Figure 2. Vacuolar proton pumps. (a) V‐type H+‐ATPase (V‐ATPase). The V‐ATPase complex consists of a peripheral V1 sector responsible for ATP hydrolysis and an integral V0 sector responsible for H+ translocation across the membrane. ATP hydrolysis in the V1 sector induces rotation of the V0 sector and the relay of 2H+s from the cytosolic side to luminal side of the vacuolar membrane for each molecule of ATP hydrolysed to establish a pH difference (ΔpH) and an electrical potential difference (ΔΨ). (b) Vacuolar H+‐translocating inorganic pyrophosphatase (V‐PPase). The V‐PPase is a dimeric protein consisting of two identical integral subunits, each of which contains 16 transmembrane helices. PPi hydrolysis drives the translocation of 1H+ from the cytosolic to luminal side of the vacuolar membrane for each molecule of PPi hydrolysed. While the V‐ATPase is only one of many enzymes that hydrolyse cytosolic ATP derived from catabolic processes such as glycolysis and oxidative phosphorylation to ADP + Pi, the V‐PPase appears to be the only enzyme capable of catalysing the direct hydrolysis of cytosolic PPi to 2Pi. An implication of the importance of the V‐PPase for the hydrolysis of cytosolic PPi generated in biosynthetic reactions in which nucleotide triphosphates undergo hydrolysis to monophosphates + PPi is that this enzyme is crucial for cytosolic PPi stasis such that when the enzyme is inactive, the accumulation of PPi in the cytosol has a stalling action on various cytosolic biosynthetic reactions as exemplified by the synthesis of sucrose (glucose‐1‐P + UTP ⇌ UDP‐glucose + PPi; UDP‐glucose + D‐fructose ⇌ sucrose + UDP). Reproduced by permission of Sara Jarret, CMI.
Figure 3. Examples of transporters involved in the movement of sugars, organic acids, inorganic anions and inorganic cations across the vacuolar membrane. This is not intended as an exhaustive treatment of the pathways known but rather to provide an indication of the various modes of transport involved. The modes of transport shown are those mediated by primary pumps (red spheres, cylinders and/or ellipses), H+‐antiporters (brown ellipses), uniporters (grey ellipses) and channels (blue cylinders). Refer to main text for acronym definitions. Reproduced by permission of Sara Jarret, CMI.
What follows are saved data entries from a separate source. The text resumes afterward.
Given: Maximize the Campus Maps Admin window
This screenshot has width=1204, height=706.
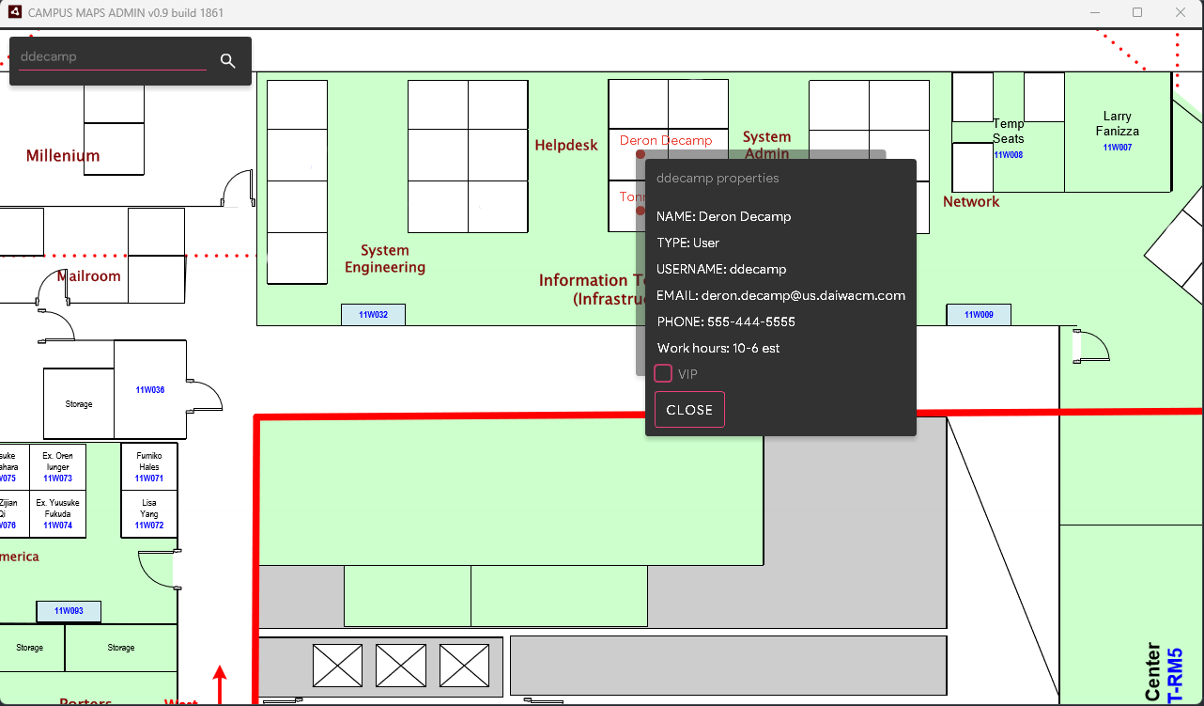Looking at the screenshot, I should [1137, 13].
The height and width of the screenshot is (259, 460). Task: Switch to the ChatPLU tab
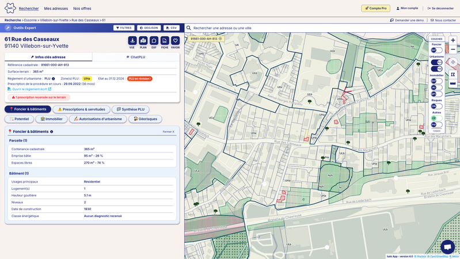tap(136, 57)
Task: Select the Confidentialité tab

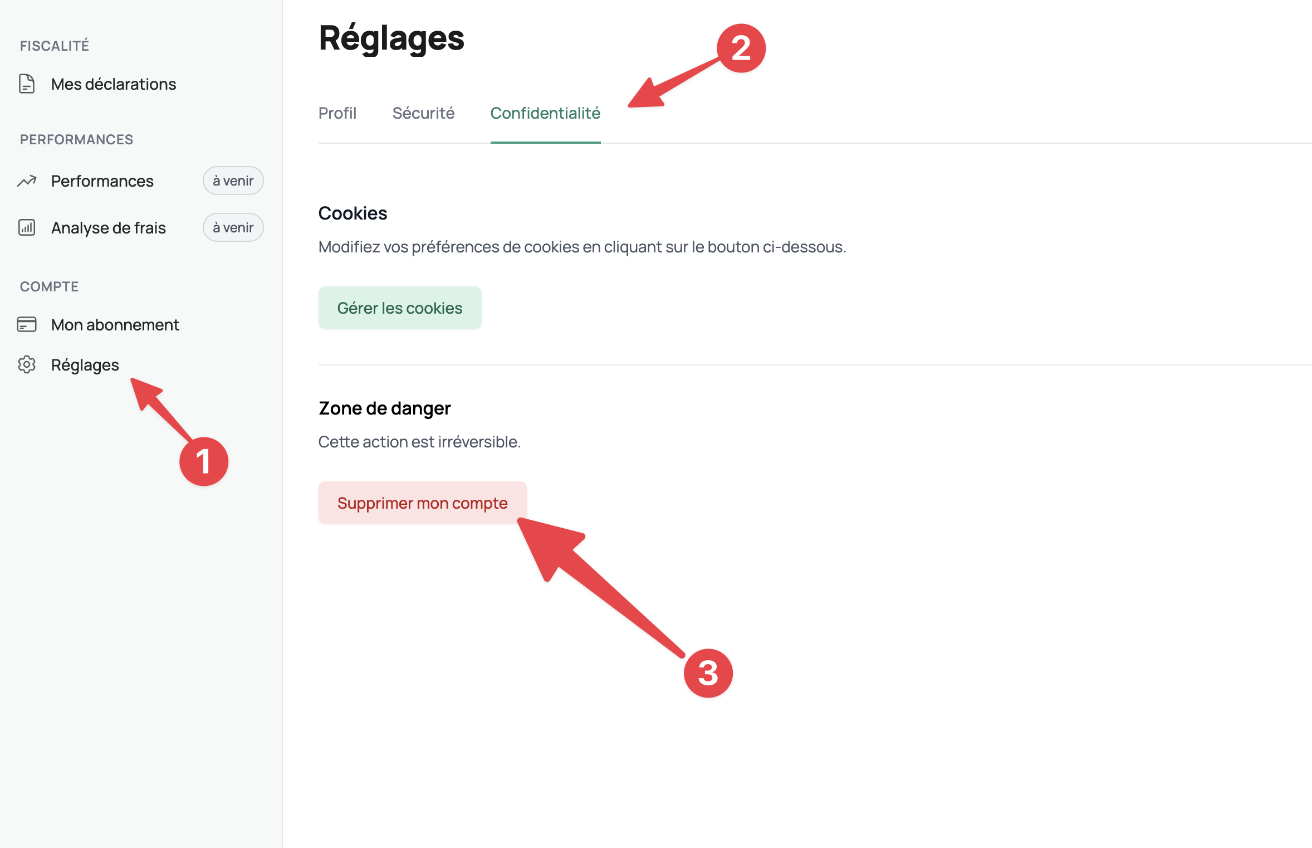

Figure 4. Detoxification of arsenic through the combined action of phytochelatin synthase and vacuolar ABC transporters (Briat, ; Song et al., ). Arsenate (As(V); AsO34), a phosphate analogue (PO43), is taken up by plant roots by plasma membrane phosphate transporters. Once in the cytosol, As(V) is reduced by the enzyme arsenate reductase that utilises reduced glutathione (GSH) as a source of reducing equivalents to yield As(III) and oxidised glutathione (GSSG). The As(III) generated promotes the activity of phytochelatin synthase (AtPCS) which utilises GSH (γ‐Glu‐Cys‐Gly) for the synthesis of PCs ((γ‐Glu‐Cys)nGly polymers) that bind As(III) with high affinity to yield PC‐As(III) complexes. The PC‐As(III) complexes generated undergo ATP‐energised transport across the vacuolar membrane by two members of the ABCC subclass, ABCC1 (AtMRP1) and ABCC2 (AtMRP2). Protection from the toxic action of arsenic is exerted at two levels: at the level of detoxification by chelation and at the level of detoxification by sequestration (storage excretion). Inset: A characteristic feature of ABCC1 and ABCC2, and most other members of the ABCC subfamily of ABC transporters (Rea, ), is that in addition to the two NBDs (NBD1 and NBD2) and two TMDs (TMD1 and TMD2), they each have an additional N‐terminal TMD (TMD0) consisting of five transmembrane spans. Reproduced by permission of Sara Jarret, CMI.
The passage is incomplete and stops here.